## What to produce
All lines in the records below from the line with "How do I perform: Click" through the line with "You are a GUI" are to be given again exactly, both ends included; the pictures are to be left out.

## Raw data
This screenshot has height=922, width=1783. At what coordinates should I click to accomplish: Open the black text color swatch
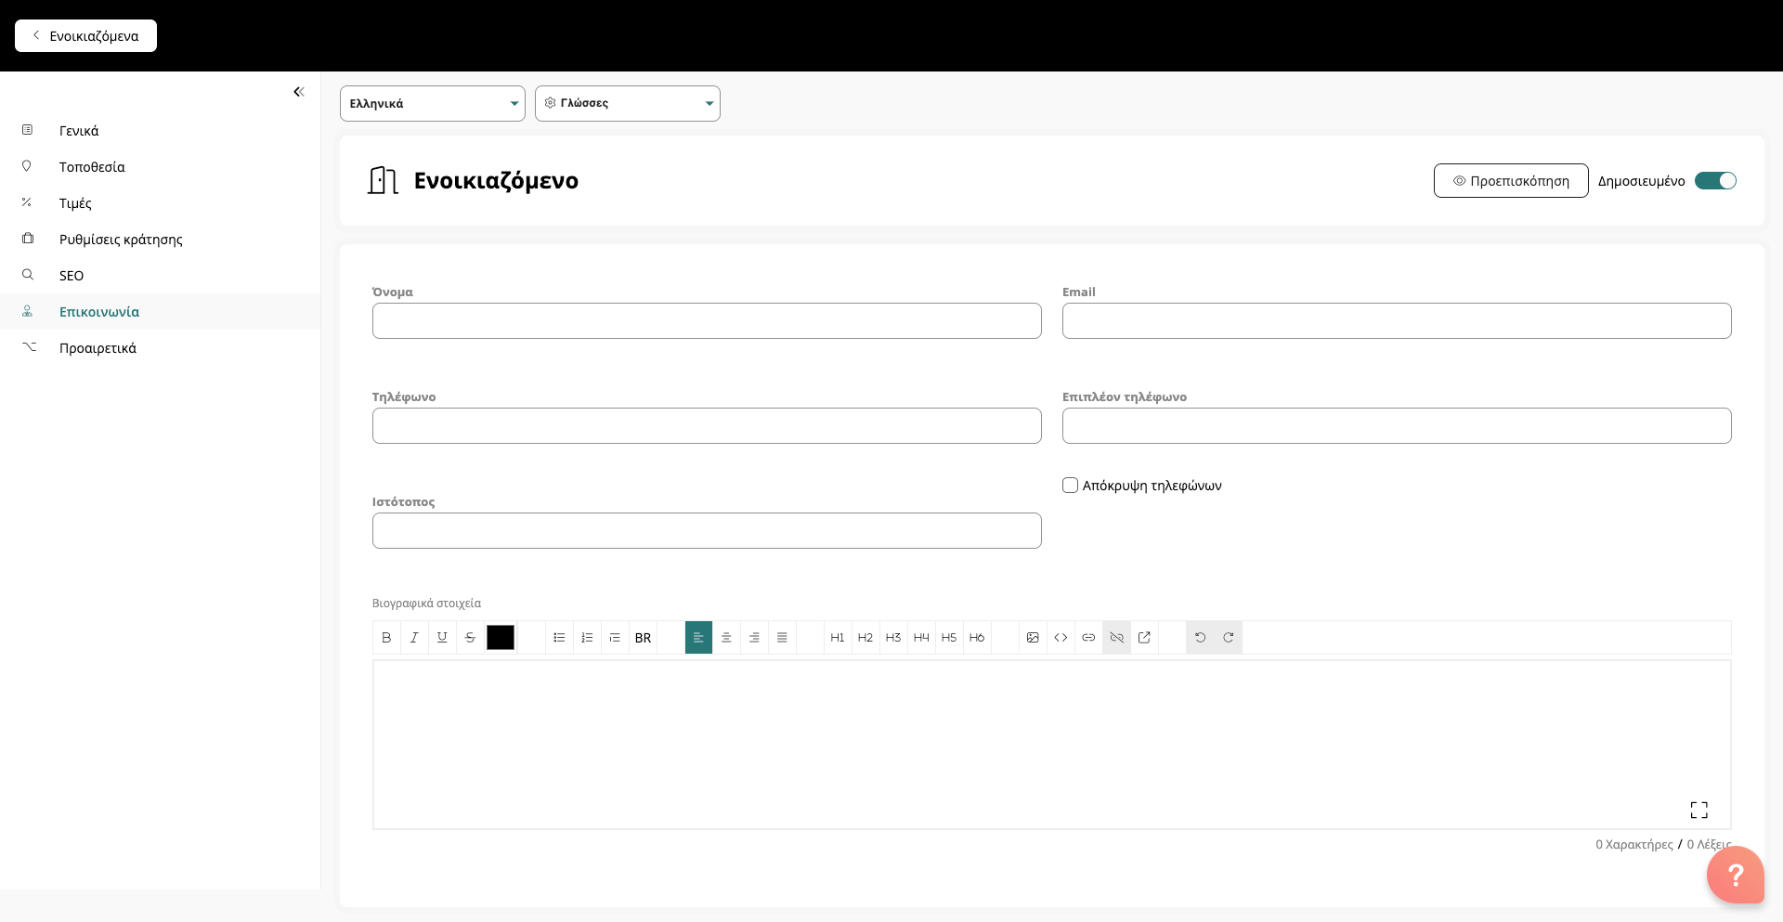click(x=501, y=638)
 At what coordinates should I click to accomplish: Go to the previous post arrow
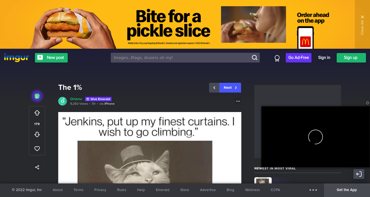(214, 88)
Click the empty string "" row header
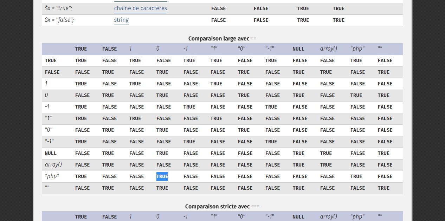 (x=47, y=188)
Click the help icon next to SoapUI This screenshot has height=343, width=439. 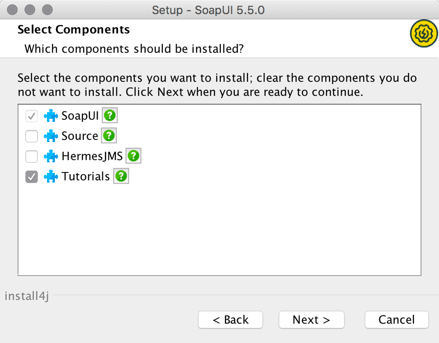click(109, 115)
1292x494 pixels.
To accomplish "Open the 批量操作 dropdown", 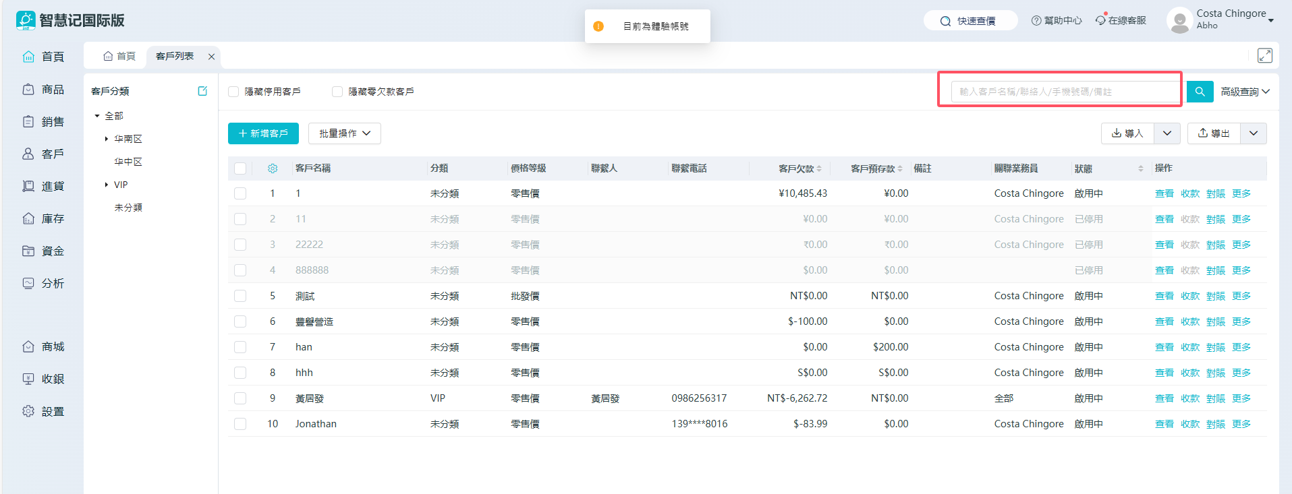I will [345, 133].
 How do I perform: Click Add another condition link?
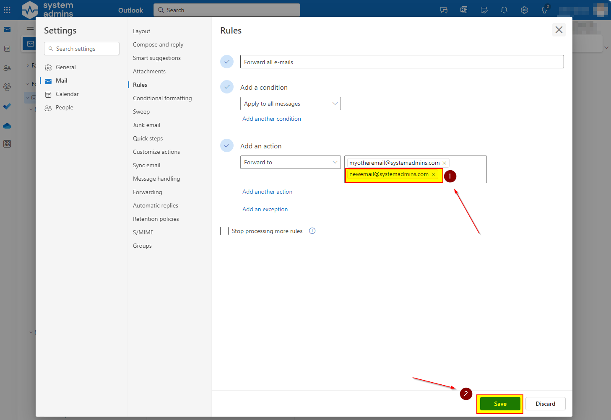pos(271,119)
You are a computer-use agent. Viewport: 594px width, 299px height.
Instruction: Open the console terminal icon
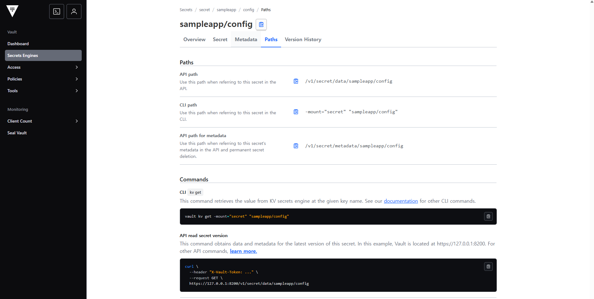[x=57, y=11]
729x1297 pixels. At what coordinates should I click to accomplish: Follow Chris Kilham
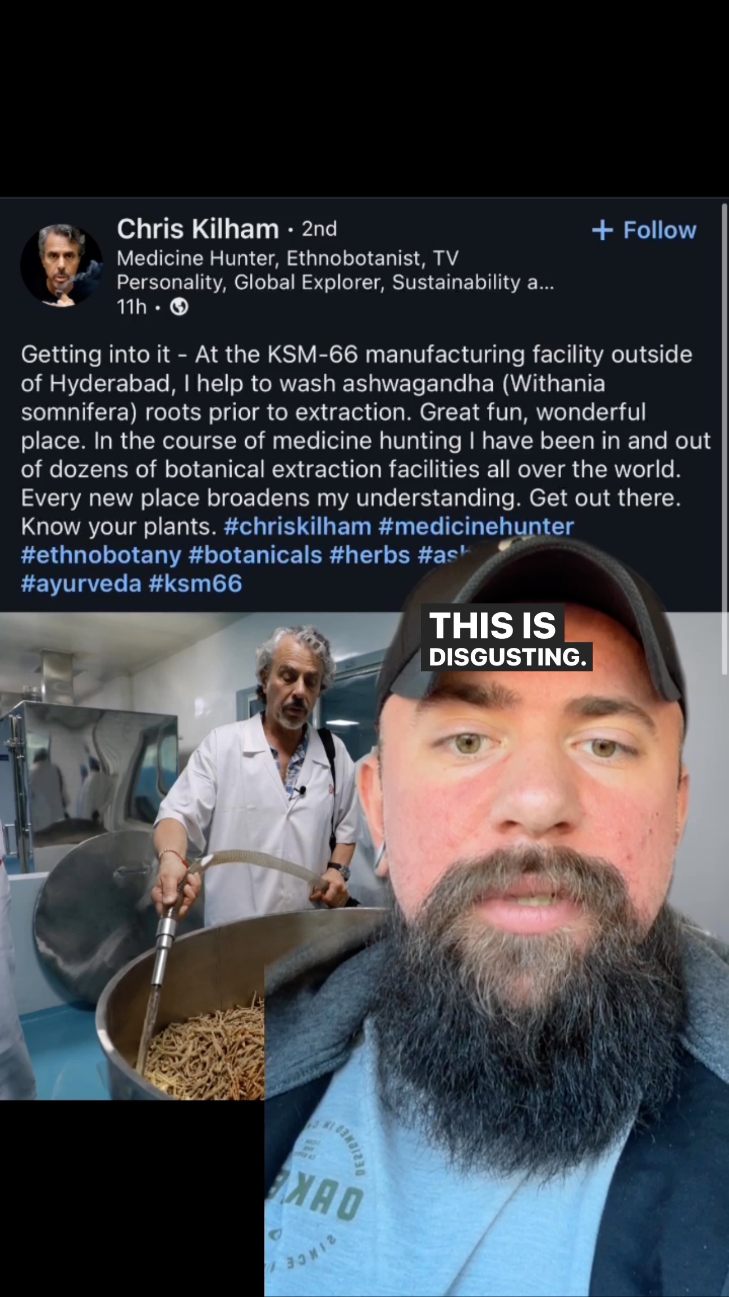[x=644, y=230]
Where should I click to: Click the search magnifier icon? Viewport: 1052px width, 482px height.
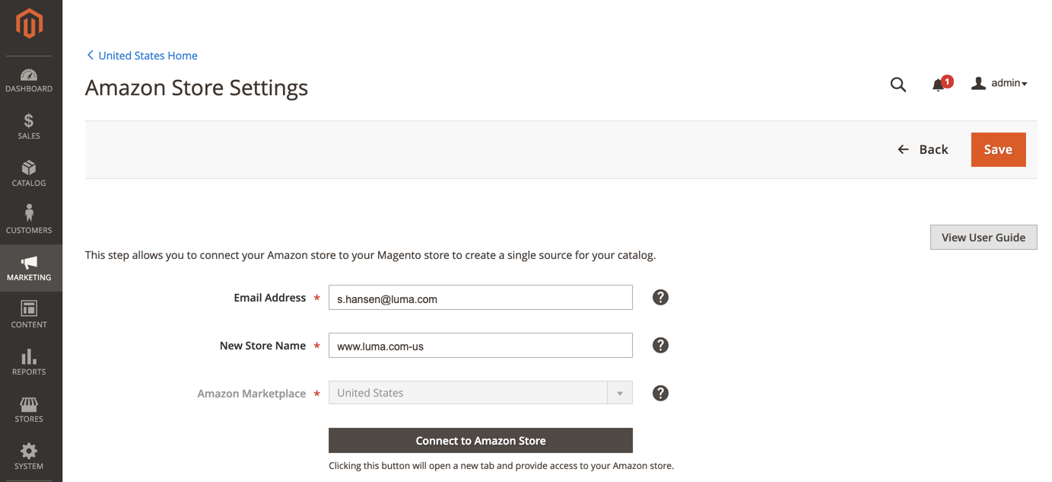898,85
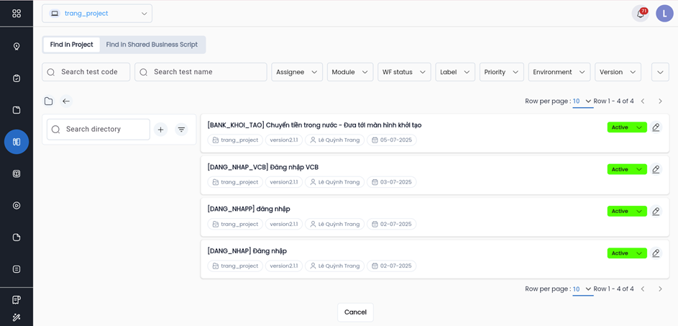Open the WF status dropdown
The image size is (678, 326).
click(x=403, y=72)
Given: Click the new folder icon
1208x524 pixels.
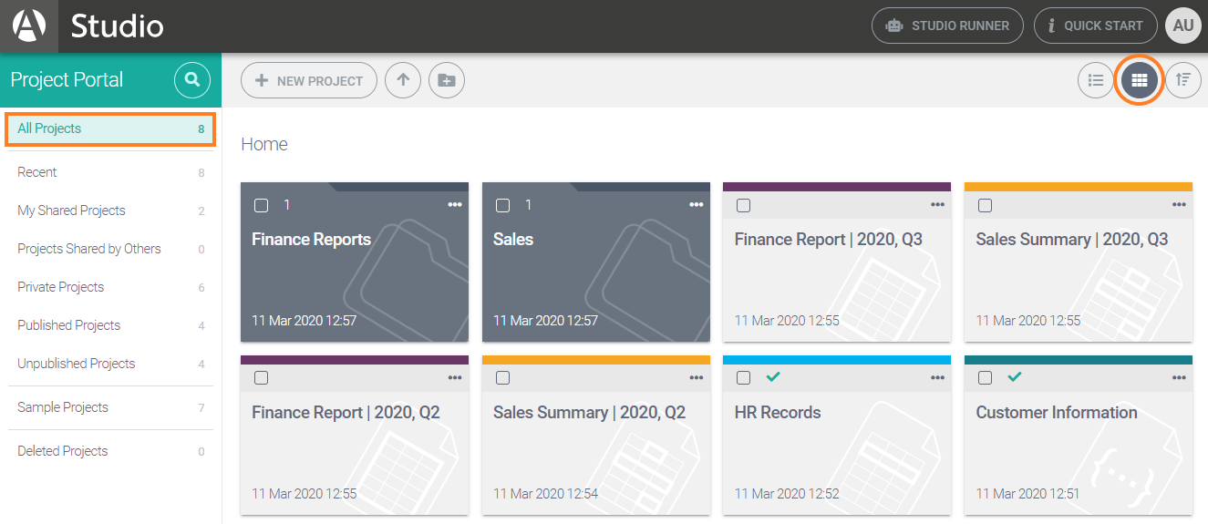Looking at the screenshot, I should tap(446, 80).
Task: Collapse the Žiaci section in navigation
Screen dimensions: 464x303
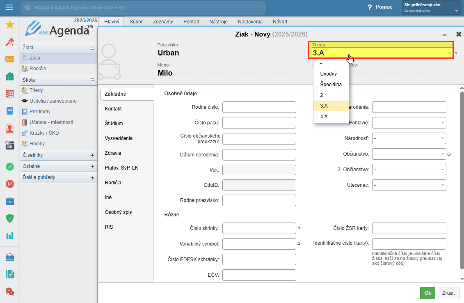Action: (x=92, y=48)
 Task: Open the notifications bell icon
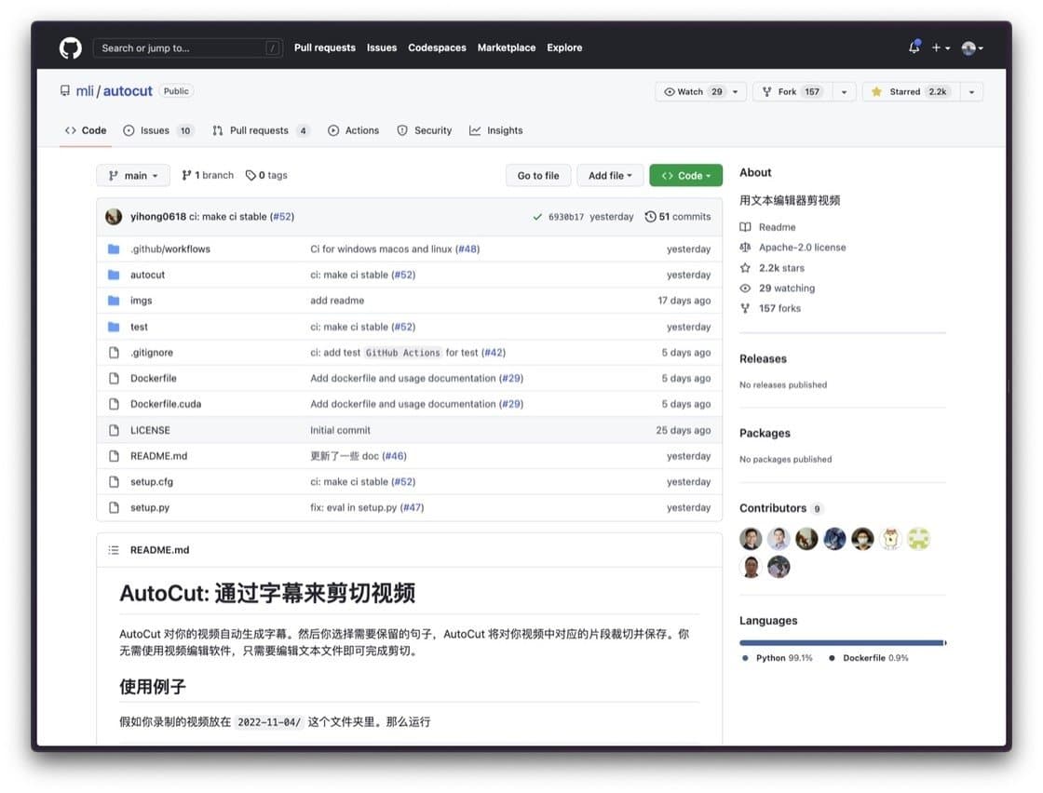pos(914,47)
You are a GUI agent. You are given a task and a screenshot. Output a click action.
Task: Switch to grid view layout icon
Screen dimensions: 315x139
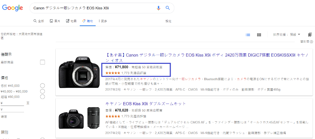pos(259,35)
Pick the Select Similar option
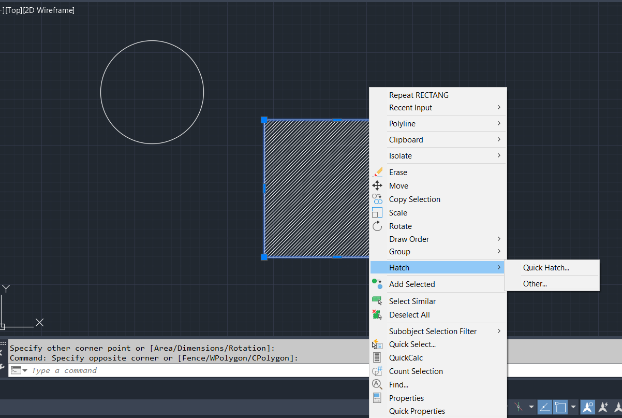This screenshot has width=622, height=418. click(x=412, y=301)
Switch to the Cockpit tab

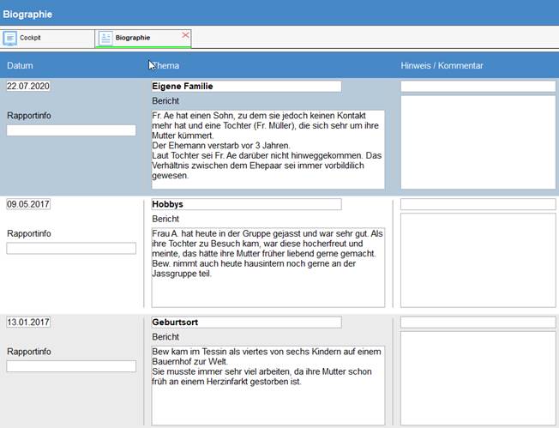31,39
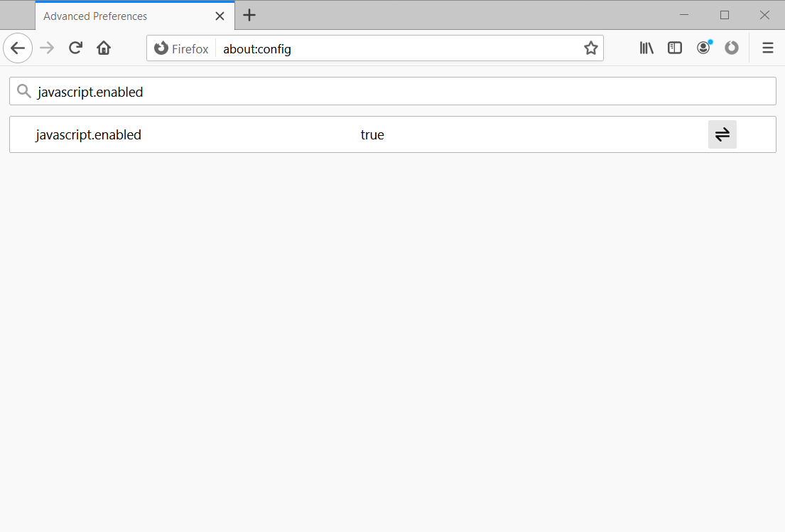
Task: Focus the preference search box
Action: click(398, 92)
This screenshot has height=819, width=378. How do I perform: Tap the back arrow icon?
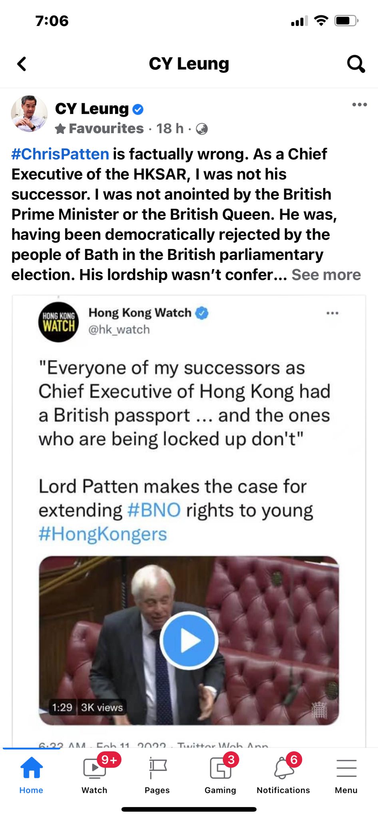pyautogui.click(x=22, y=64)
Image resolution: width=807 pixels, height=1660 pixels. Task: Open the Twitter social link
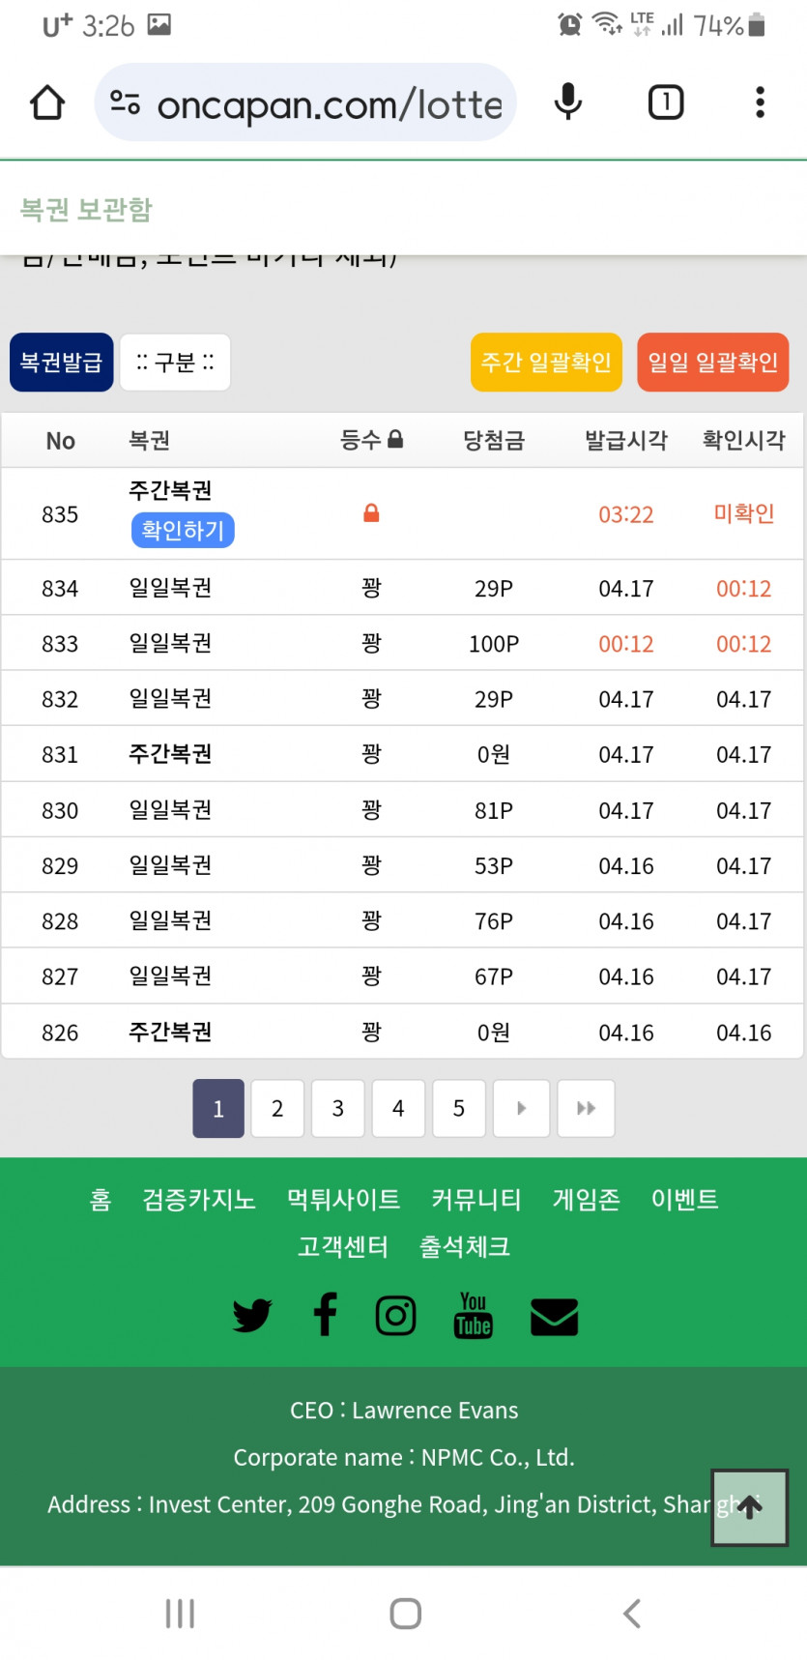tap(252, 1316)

## Task response
 How do I perform: Click Add another condition link?
pos(271,119)
You are a computer-use agent. Viewport: 594px width, 299px height.
Instruction: Open the console terminal icon
[x=57, y=11]
729x1297 pixels. At what coordinates should I click to accomplish: Follow Chris Kilham
[x=644, y=230]
Where should I click to: Click the search magnifier icon? Viewport: 1052px width, 482px height.
898,85
Open the WF status dropdown
The image size is (678, 326).
click(x=403, y=72)
Given: Click the new folder icon
1208x524 pixels.
Looking at the screenshot, I should tap(446, 80).
Task: Collapse the Žiaci section in navigation
Screen dimensions: 464x303
Action: (x=92, y=48)
 Task: Open the notifications bell icon
pos(914,47)
You are a GUI agent. You are given a task and a screenshot. Output a click action.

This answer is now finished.